What? Bill Clinton’s foundation was actually established in 1997, but after leaving the White House it became his primary vehicle for … well, everything. With projects ranging from public health to elephant-poaching protection and small-business assistance to child development, the foundation is a huge global player with several prominent offshoots. In 2013, following Hillary Clinton’s departure as secretary of State, it was renamed the Bill, Hillary, and Chelsea Clinton Foundation.
Who? Bill Clinton; Hillary Clinton; Chelsea Clinton, etc.
How serious is it? If the Clinton Foundation’s strength is President Clinton’s endless intellectual omnivorousness, its weakness is the distractibility and lack of interest in detail that sometimes come with it. On a philanthropic level, the foundation gets decent ratings from outside review groups, though critics charge that it’s too diffuse to do much good, that the money has not always achieved what it was intended to, and that in some cases the money doesn’t seem to have achieved its intended purpose. The foundation made errors in its tax returns it has to correct. Overall, however, the essential questions about the Clinton Foundation come down to two, related issues. The first is the seemingly unavoidable conflicts of interest: How did the Clintons’ charitable work intersect with their for-profit speeches? How did their speeches intersect with Hillary Clinton’s work at the State Department? Were there quid-pro-quos involving U.S. policy? Did the foundation steer money improperly to for-profit companies owned by friends? The second, connected question is about disclosure. When Clinton became secretary, she agreed that the foundation would make certain disclosures, which it’s now clear it didn’t always do. And the looming questions about Clinton’s State Department emails make it harder to answer those questions.
What is it? Since the Clintons have a long history of controversies, there are any number of past scandals that continue to float around, especially in conservative media: Whitewater. Troopergate. Paula Jones. Monica Lewinsky. Travelgate.Vince Foster’s suicide. Juanita Broaddrick.

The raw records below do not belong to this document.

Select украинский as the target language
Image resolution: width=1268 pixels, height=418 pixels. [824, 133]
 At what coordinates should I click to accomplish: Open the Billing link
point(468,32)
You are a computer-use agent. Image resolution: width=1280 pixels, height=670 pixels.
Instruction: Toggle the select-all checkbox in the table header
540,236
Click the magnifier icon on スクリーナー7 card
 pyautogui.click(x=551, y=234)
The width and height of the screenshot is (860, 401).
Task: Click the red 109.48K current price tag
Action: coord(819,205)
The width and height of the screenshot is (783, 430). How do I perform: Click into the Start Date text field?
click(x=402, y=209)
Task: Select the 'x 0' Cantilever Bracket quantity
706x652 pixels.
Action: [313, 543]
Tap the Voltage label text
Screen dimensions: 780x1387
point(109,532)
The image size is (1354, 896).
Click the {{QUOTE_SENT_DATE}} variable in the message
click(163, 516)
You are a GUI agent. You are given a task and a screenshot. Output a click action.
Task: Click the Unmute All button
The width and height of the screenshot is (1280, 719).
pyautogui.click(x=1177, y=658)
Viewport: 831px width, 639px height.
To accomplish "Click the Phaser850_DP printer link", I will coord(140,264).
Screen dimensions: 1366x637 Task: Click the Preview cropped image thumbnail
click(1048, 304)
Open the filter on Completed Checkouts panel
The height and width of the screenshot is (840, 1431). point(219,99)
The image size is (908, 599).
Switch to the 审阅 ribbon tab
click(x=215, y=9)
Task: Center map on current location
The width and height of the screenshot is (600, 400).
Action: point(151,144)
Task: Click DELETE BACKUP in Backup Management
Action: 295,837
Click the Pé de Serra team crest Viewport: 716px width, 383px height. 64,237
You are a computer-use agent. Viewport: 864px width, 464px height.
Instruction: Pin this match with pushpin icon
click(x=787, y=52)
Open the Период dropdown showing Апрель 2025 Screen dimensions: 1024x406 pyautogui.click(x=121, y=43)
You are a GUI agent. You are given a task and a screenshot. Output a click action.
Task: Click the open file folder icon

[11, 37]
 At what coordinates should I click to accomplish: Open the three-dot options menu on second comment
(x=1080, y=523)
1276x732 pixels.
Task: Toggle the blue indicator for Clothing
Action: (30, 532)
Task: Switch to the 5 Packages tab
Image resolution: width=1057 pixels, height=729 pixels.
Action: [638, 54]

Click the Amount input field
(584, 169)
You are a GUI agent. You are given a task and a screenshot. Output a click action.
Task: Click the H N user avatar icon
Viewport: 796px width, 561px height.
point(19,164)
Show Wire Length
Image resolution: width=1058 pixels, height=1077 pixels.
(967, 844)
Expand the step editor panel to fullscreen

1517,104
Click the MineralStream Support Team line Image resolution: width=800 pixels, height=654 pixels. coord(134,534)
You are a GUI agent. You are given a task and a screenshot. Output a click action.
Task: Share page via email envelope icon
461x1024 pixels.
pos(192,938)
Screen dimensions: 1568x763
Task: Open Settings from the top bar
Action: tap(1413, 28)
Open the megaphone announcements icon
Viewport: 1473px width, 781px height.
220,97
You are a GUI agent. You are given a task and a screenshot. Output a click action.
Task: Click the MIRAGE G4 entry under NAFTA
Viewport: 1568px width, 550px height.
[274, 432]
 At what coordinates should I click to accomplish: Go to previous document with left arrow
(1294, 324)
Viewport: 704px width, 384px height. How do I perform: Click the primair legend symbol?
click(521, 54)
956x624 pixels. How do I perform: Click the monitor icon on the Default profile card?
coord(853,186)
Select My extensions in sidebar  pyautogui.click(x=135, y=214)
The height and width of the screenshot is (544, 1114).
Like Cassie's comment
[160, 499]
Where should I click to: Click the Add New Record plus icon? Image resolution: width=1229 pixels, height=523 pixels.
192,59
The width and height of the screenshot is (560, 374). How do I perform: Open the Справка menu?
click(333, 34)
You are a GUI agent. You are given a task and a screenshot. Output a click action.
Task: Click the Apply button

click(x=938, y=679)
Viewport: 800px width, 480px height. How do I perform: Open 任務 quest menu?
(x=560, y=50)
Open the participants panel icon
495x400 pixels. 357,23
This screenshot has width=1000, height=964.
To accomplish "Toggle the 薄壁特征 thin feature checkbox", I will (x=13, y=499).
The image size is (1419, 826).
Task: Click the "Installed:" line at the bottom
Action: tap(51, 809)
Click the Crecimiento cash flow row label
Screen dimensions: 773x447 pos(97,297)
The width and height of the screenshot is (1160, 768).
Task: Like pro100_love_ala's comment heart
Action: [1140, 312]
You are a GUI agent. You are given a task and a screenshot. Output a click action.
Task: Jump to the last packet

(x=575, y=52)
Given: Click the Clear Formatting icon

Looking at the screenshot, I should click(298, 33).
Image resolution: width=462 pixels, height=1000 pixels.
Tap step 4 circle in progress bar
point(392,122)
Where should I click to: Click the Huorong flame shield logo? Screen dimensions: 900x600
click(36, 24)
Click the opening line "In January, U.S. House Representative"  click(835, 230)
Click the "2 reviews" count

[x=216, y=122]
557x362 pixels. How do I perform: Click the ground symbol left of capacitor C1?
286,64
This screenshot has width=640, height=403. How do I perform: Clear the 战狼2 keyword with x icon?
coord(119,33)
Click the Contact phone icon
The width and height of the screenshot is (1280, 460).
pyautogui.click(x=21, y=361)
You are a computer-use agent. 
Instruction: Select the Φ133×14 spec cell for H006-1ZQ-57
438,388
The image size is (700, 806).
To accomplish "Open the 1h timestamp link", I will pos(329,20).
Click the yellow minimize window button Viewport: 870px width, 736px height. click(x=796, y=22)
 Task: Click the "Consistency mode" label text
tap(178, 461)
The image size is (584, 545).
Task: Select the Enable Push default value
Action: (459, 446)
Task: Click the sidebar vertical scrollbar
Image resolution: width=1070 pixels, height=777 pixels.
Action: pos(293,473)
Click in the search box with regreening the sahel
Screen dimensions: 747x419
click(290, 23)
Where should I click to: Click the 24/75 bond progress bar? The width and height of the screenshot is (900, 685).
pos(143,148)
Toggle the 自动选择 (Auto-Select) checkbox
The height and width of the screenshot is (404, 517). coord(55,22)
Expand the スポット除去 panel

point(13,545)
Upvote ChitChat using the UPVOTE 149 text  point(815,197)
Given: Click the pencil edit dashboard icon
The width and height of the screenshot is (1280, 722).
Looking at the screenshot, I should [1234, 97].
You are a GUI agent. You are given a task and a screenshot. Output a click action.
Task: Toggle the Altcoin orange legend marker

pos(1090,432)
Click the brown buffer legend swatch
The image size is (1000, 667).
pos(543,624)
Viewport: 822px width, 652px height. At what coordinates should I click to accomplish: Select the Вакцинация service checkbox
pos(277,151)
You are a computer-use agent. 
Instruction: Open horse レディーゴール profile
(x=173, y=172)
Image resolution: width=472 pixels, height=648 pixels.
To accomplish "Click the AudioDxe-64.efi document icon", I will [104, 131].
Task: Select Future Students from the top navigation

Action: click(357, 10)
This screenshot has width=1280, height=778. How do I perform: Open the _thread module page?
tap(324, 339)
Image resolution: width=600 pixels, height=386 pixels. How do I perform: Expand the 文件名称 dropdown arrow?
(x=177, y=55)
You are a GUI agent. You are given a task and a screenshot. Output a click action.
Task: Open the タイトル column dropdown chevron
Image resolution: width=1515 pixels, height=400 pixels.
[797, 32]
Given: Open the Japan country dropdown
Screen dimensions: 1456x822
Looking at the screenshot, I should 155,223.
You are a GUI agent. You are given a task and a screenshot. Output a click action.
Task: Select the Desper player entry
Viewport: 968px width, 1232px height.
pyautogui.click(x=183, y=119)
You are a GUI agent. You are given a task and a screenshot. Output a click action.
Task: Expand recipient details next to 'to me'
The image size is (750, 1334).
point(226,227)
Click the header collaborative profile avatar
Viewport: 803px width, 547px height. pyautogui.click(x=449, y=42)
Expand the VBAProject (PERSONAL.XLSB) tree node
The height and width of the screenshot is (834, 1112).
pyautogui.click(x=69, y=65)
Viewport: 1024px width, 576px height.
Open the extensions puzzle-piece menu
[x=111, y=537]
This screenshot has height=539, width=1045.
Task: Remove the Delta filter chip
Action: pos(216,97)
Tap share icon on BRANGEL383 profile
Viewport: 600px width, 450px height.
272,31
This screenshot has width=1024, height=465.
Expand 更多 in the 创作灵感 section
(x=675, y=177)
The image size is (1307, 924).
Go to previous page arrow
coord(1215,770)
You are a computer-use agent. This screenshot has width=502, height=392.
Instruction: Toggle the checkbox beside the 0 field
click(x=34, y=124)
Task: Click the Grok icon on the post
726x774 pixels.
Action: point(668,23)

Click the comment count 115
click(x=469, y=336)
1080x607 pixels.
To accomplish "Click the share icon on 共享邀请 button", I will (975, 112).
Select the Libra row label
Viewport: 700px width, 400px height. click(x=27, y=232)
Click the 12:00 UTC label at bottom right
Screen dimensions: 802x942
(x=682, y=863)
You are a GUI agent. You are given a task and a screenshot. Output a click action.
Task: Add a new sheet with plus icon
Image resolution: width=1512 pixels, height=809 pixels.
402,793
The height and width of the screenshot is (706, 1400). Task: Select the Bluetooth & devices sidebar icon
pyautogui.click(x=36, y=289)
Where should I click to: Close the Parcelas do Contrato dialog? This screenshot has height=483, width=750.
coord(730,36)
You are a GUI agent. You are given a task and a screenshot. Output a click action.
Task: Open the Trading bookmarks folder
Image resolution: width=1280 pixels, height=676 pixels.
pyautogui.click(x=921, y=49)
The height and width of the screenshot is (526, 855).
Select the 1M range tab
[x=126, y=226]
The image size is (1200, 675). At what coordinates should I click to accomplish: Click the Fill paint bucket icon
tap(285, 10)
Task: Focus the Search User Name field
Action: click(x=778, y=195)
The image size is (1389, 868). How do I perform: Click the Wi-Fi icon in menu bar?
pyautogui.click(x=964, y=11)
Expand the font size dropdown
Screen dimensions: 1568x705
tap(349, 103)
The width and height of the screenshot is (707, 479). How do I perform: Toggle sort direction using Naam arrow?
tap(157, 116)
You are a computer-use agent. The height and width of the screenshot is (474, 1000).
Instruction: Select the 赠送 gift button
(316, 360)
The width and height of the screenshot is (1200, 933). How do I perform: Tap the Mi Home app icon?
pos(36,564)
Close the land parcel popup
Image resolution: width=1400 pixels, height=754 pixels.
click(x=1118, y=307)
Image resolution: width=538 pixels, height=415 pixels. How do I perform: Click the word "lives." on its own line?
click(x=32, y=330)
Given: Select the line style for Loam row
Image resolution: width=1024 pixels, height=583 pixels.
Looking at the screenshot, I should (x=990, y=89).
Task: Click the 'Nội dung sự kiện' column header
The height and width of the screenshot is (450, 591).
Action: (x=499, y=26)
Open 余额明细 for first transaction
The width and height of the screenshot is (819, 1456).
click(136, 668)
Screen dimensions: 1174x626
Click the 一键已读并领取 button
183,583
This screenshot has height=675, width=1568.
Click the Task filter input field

Who? Bill Clinton; Hillary Clinton; a brigade of supporting characters
How serious is it? The conventional wisdom is that they’re not terribly dangerous. Some are wholly spurious (Foster). Others (Lewinsky, Whitewater) have been so exhaustively investigated it’s hard to imagine them doing much further damage to Hillary Clinton’s standing. In fact, the Lewinsky scandal famously boosted her public approval ratings. But the January 2016 resurfacing of Juanita Broaddrick’s rape allegations offers a test case to see whether the conventional wisdom is truly wise—or just conventional. On May 23, Donald Trump released a video prominently highlighting Broaddrick’s accusation.